**Note:** For responsibility, we remove part of dataset that may contain harmful contents.

### Run the code

**Step1: Download Data and LLMs** 

* (a): for LLMs, you can download them from [huggingface.co](https://huggingface.co), for instance, download [Llama-8B](https://huggingface.co/meta-llama/Meta-Llama-3-8B).
* (b): for data, we put few safety datasets at `ft_datasets/`, you can add more data from [this Github](https://github.com/LLM-Tuning-Safety/LLMs-Finetuning-Safety/tree/main/llama2/ft_datasets).
* (c): you may refer to [this link](https://huggingface.co/docs/hub/en/models-downloading) to download huggingface model.
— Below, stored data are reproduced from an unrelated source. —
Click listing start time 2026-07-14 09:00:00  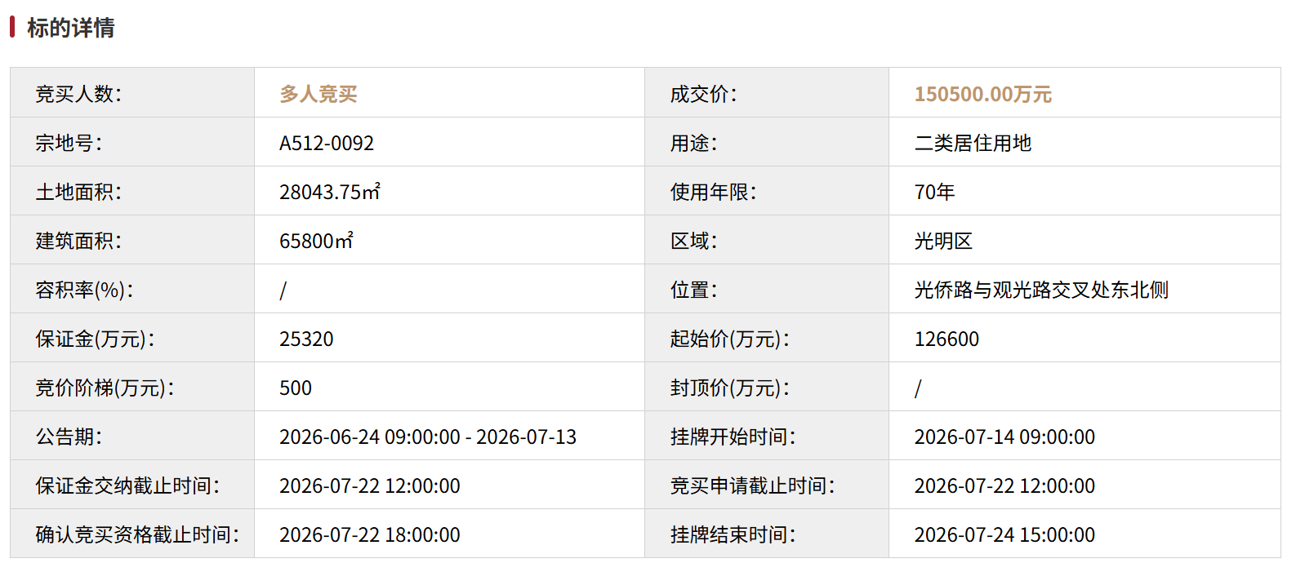(1004, 437)
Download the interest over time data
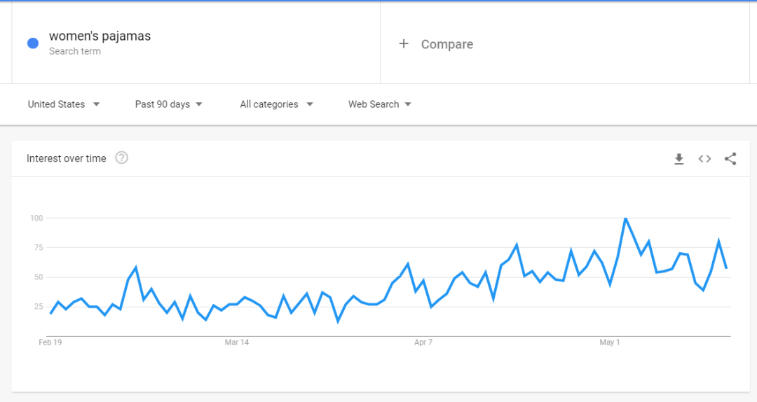757x402 pixels. click(x=678, y=159)
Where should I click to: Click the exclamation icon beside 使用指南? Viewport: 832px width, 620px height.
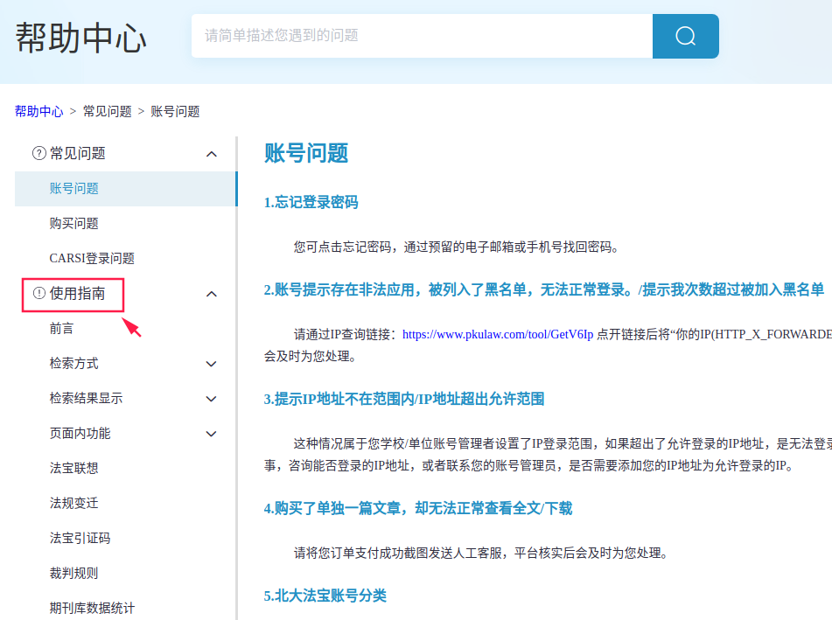tap(38, 294)
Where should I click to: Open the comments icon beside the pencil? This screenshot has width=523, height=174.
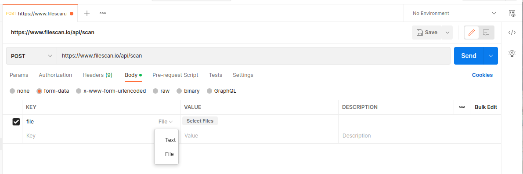[486, 33]
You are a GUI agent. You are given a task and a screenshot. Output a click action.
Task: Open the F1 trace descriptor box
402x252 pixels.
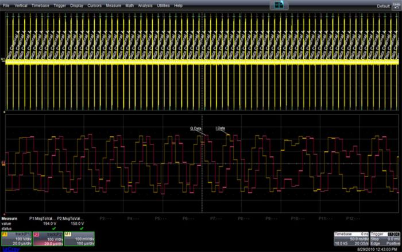click(x=16, y=239)
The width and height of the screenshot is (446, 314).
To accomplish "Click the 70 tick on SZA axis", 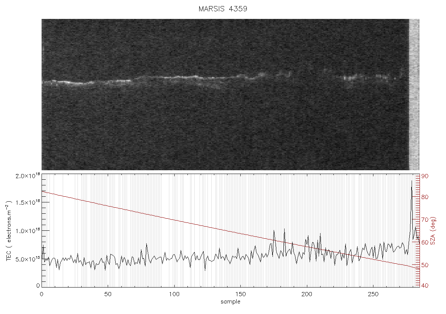I will click(x=425, y=219).
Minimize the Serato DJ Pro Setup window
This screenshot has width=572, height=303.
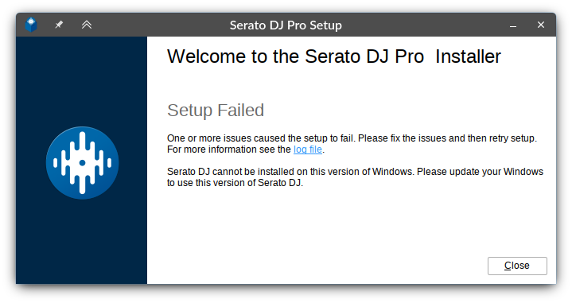[x=513, y=25]
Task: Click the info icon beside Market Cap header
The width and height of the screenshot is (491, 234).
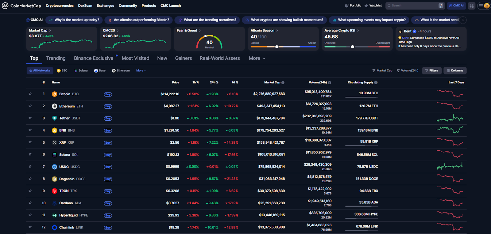Action: (283, 82)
**Step 2: Running Data Curation**

* Please use .sh scripts at  `curation/scripts` to curate your data. Results will be saved at `curation/small_ppl_dataset/<model name>/<data name>/<round>.jsonl`

**Step 3: Running Pipeline**

* Please use .sh scripts at  `ft_llm/scripts` to run LLM fine-tuning, depends on the amount of data and number of epochs you set. Those parts of codes are derived from [this Github](https://github.com/LLM-Tuning-Safety/LLMs-Finetuning-Safety/).

* For example, for pre-attack defense, please use `ft_llm/scripts/base.sh`. For in-attack defense, please use `ft_llm/scripts/regmix_ft.sh` and  `ft_llm/scripts/regmix_test.sh`.